The Head of the research team from the University of Port-Harcourt (UniPort), Professor of history, Ben Naanen, said 200,000 barrels of crude oil, or 14%, is stolen every day out of the 1.4m barrels per day (bpd) produced in Nigeria. He, however, said that other sources in recent times have put it at 30% or some 470,000 bpd.
At the price of over $100 per barrel, with one dollar exchanged at about N411 in the official forex market, the loss is between N8.2bn and N17bn per day, making it between N30 trillion and N60 trillion loss per year.
The professor said the financial loss was nothing compared to huge damage to the environment and ecology of the oil region let alone human tragedies and disasters, including the roasting of hundreds of citizens, often from explosions at fire disasters at burst pipe sites, such as the almost 200 persons that were believed to have been roasted last week at Egbema, between Rivers and Imo States.
The researcher, who advised Nigeria to think outside the box and copy other countries, submitted that the much-touted modular refinery option may not arrest the disaster.
He suggested a regularisation strategy, by approving the refining activities but not without rules on how to operate, especially stopping the operators from stealing the crude, and regulating how they refine crude without having to destroy everybody and everything around.
Naanen said by doing this, the government would recoup revenue through tax and support many jobs.
The researcher, who said his team visited the forests and creeks for months, said, “Visit to the creeks shows devastated areas everywhere; pipes laid by oil thieves run several kilometres to bunkers that serve as storage. There are fire-resistant tanks for boiling. The products are carried in Cotonou boats to deliver to different sales points”.
The Head of Shell’s Ogoni Restoration Project, (ORP), Vincent Nwabueze, who admitted that SPDC supported the research study to look at vandalism and oil theft, said tidal waves along the Niger-Delta coastal areas wash the pollution along the coast, thereby spreading the pollution and poisoning aquatic life along.

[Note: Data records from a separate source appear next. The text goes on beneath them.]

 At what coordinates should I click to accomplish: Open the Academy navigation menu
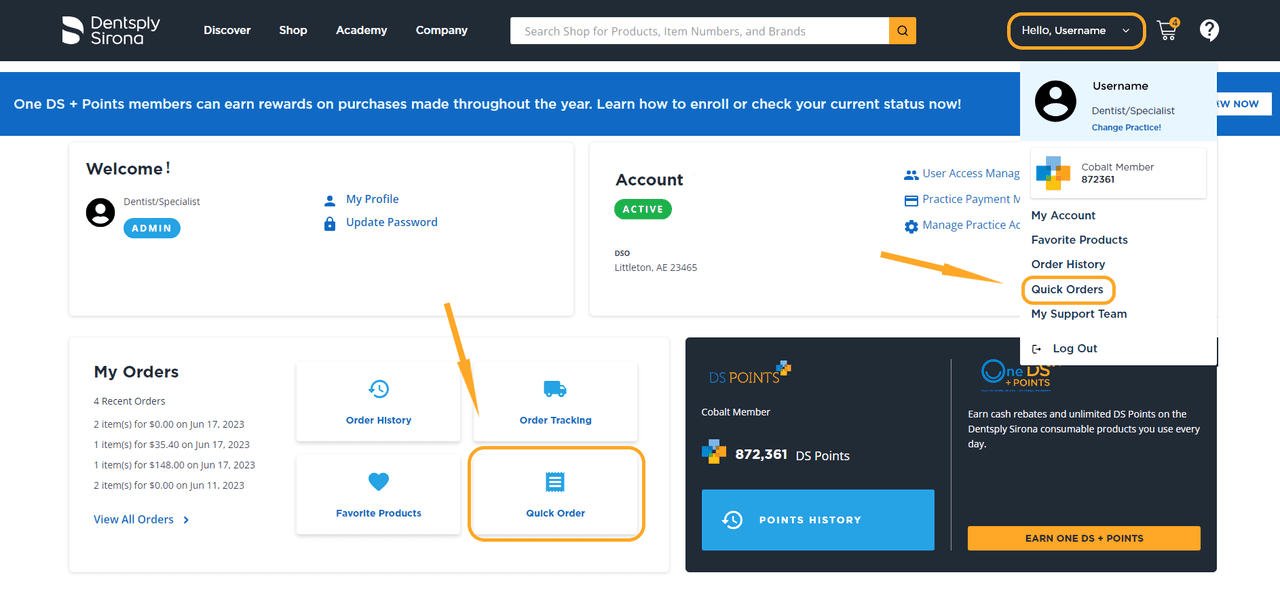(361, 30)
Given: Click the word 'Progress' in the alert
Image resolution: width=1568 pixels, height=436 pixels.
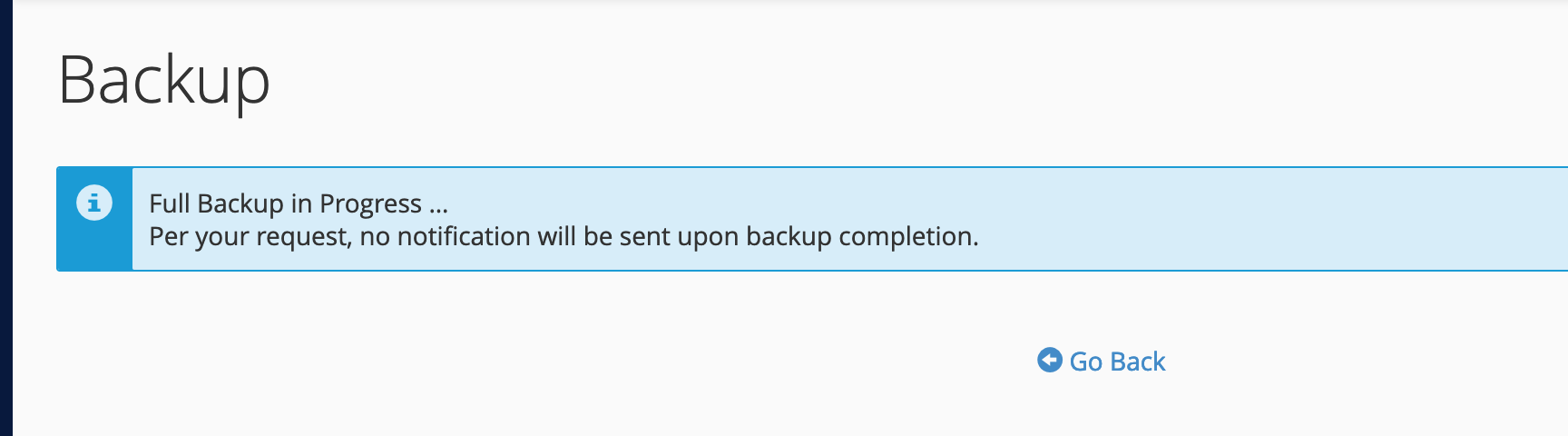Looking at the screenshot, I should [x=371, y=204].
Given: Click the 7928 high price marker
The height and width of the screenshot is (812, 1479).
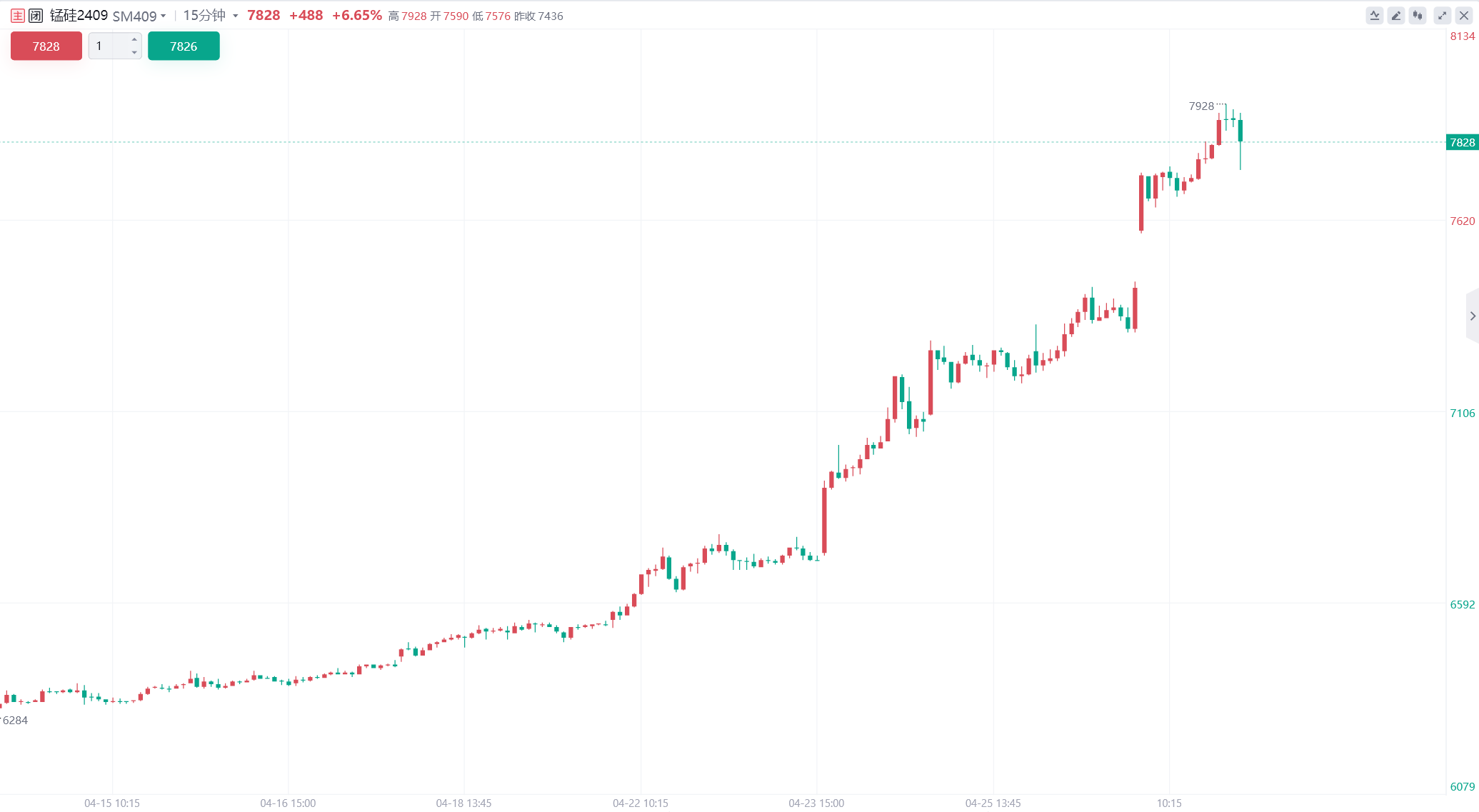Looking at the screenshot, I should (1201, 106).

He mentioned some challenges encountered in the remediation project going on in Bodo, in Ogoni, and said it was difficult to get undisturbed soil for testing because what they have is sediments. “We will review the Naanen report, critique and refine it, to come up with a working document”, he added.
The chairman of the presentation workshop, a Catholic cleric, Edward Obi, known for his advocacy to save the environment, said the Naanen research has opened peoples’ eyes to the hazards in the region.
He said Naanen has a long-standing commitment to stopping pollution and protecting the environment.
The Emohua local council chairman, Chidi Lloid, who gave hair-raising accounts of his encounter in the forests hunting down illegal refiners, said the lecture required a larger audience because of the size of the menace. Lloid said most security agencies were complicit in the matter and that a senior police officer going around with him in the forests ended up being an organiser of over 15 illegal refining centres.
The audience recommended several measures, including the research recommendation of regularising the activity, but said there would still be obstacles to cross.